Additional confirmation tests

If the diagnosis is not clear on the initial EEG, repeat or prolonged monitoring may show hypsarrhythmia. Once the diagnosis is confirmed on EEG, additional testing to determine the etiology of the infantile spasms typically includes magnetic resonance imaging (MRI) followed by genetic and metabolic testing if no etiology is identified. With the widespread use of MRI and genetic/metabolic testing, an etiology is identified in most cases; these are termed symptomatic infantile spasms.

In this case, detection of cortical tubers supported a TSC diagnosis, which was confirmed with genetic testing. Effective treatment of infantile spasms within the first few weeks of symptom onset is associated with an improved prognosis, particularly in cases where there is no identified underlying cause (cryptogenic). For symptomatic cases, the underlying etiology is often the most important driver of the child’s ultimate outcome in terms of development and epilepsy.

Treatment

The first-line treatment for infantile spasms is hormonal therapy, which can be administered either as injections of adrenocorticotropic hormone (ACTH) or oral corticosteroids. Major side effects include hypertension, irritability, gastrointestinal bleeding, increased appetite, increased susceptibility to infection, and hypothalamus-pituitary axis suppression.

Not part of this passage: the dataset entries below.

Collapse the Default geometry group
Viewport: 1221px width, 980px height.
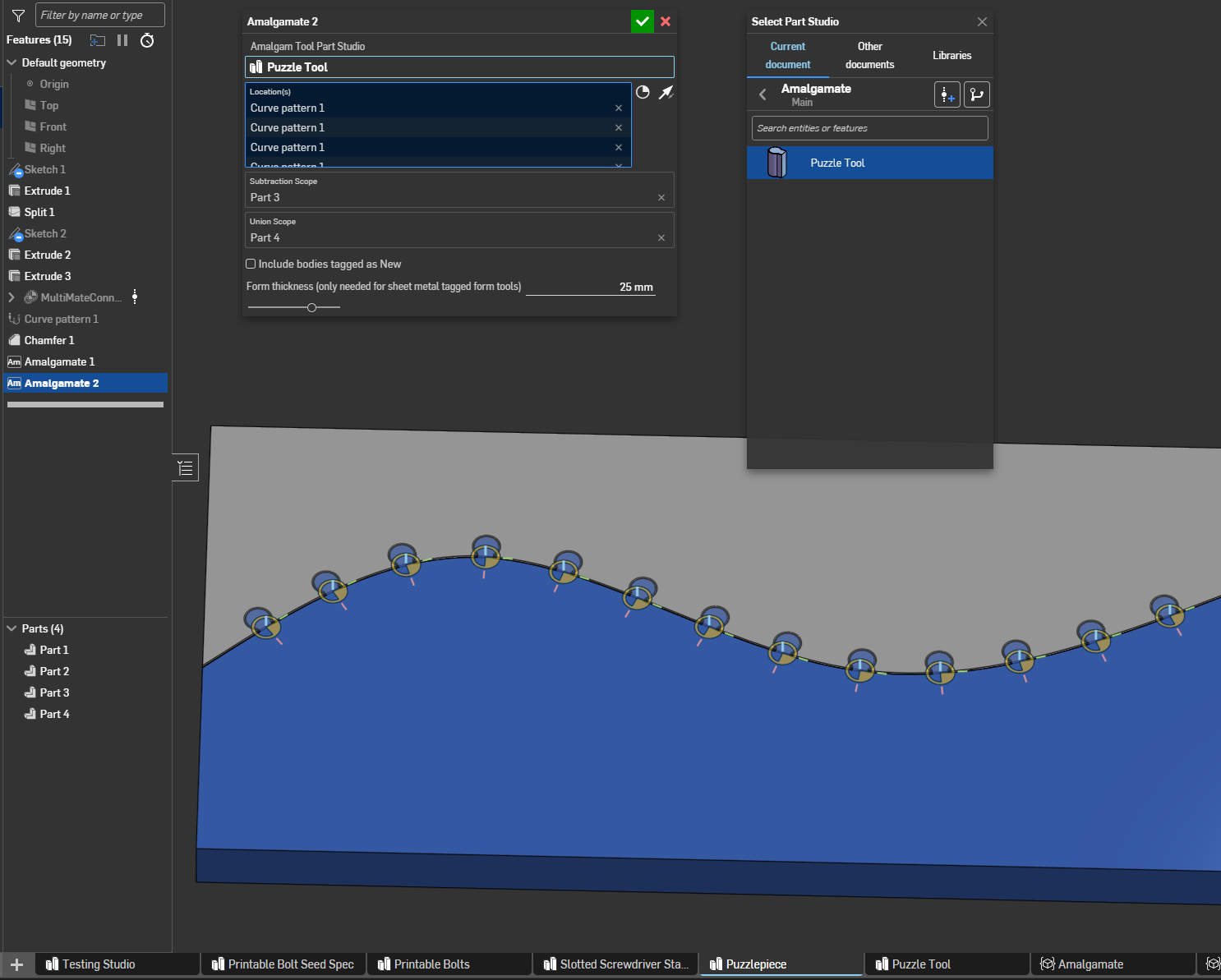coord(12,62)
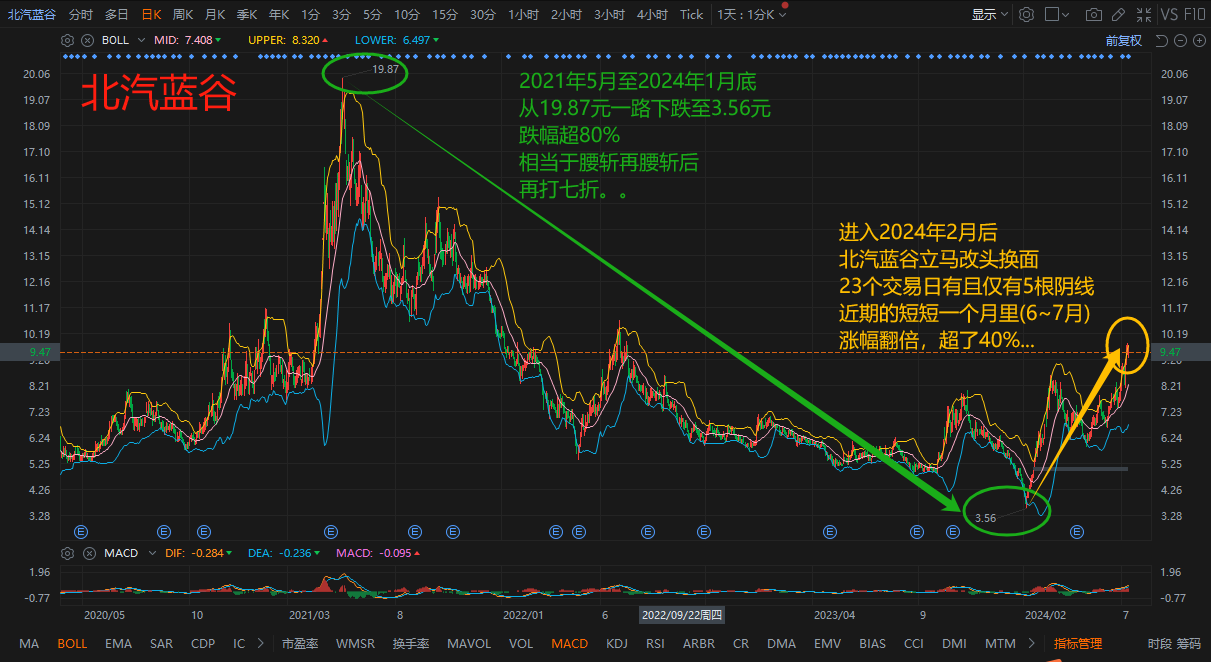This screenshot has width=1211, height=662.
Task: Expand the 1天:1分K period dropdown
Action: pyautogui.click(x=752, y=15)
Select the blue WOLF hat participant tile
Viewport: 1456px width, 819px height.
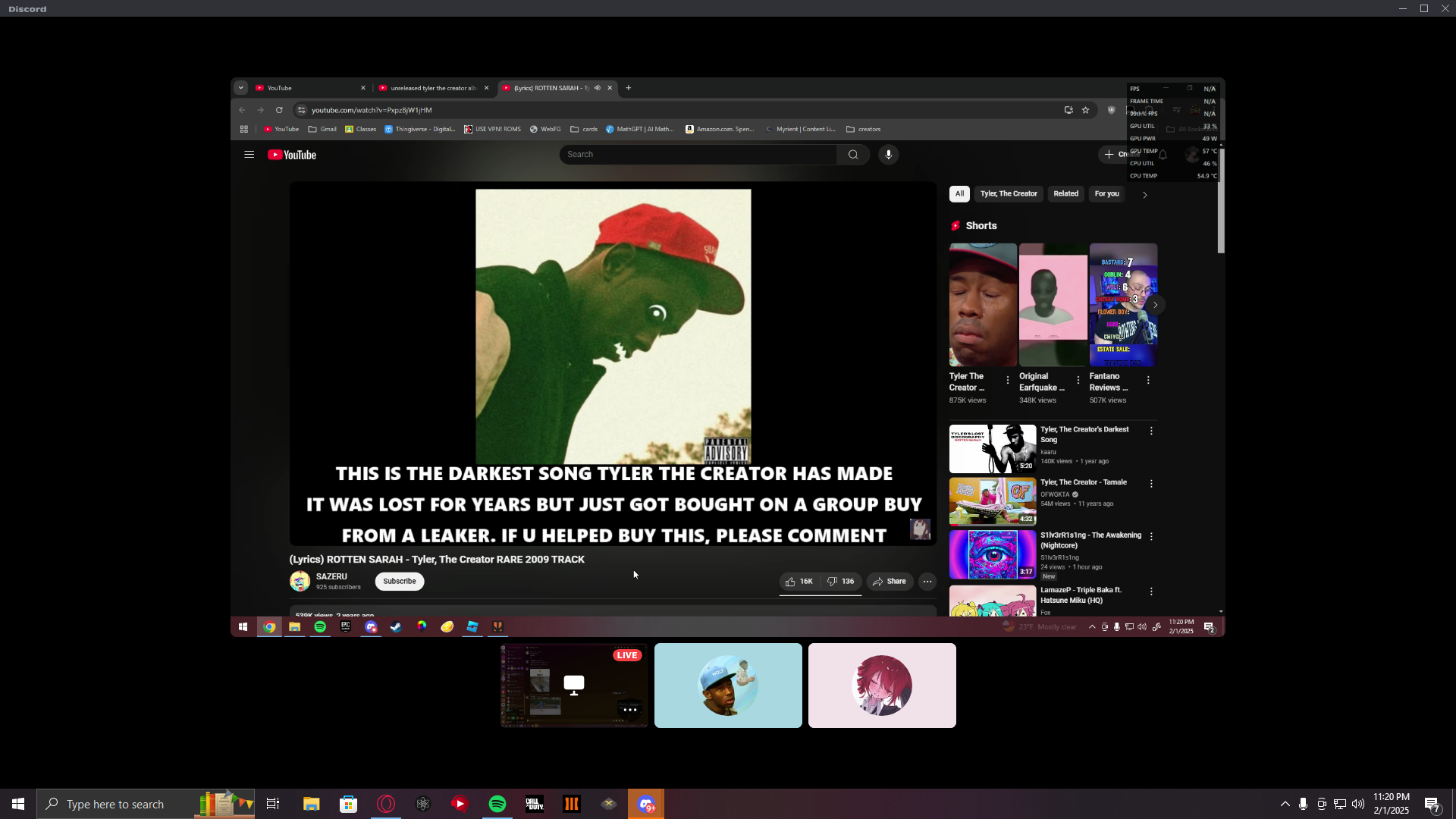coord(728,686)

Vigabatrin, an antiseizure medication, is typically considered the second- line agent except in patients with TSC for whom it is the first-line treatment. Vigabatrin is a GABA-transaminase inhibitor and leads to increased GABA, an inhibitory neurotransmitter, in the central nervous system. Major side effects include sedation, retinal toxicity leading to peripheral vision loss, and white matter changes of unclear significance.

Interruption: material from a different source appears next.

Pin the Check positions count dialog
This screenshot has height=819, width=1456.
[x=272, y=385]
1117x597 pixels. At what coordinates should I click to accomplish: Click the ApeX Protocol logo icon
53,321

In this child with suspected TSC, combination therapy with oral prednisolone and vigabatrin was initiated as soon as the diagnosis of infantile spasms was confirmed on EEG. However, after the MRI confirmed the suspected diagnosis of TSC, corticosteroid therapy was discontinued. The clinical spasms resolved within 24 hours of initiation of treatment and the follow-up EEG after 2 weeks of treatment showed resolution of the hypsarrhythmia, though with ongoing epileptiform abnormalities. Despite resolution of the infantile spasms, this child eventually went on to develop focal onset seizures, which is common in children with TSC.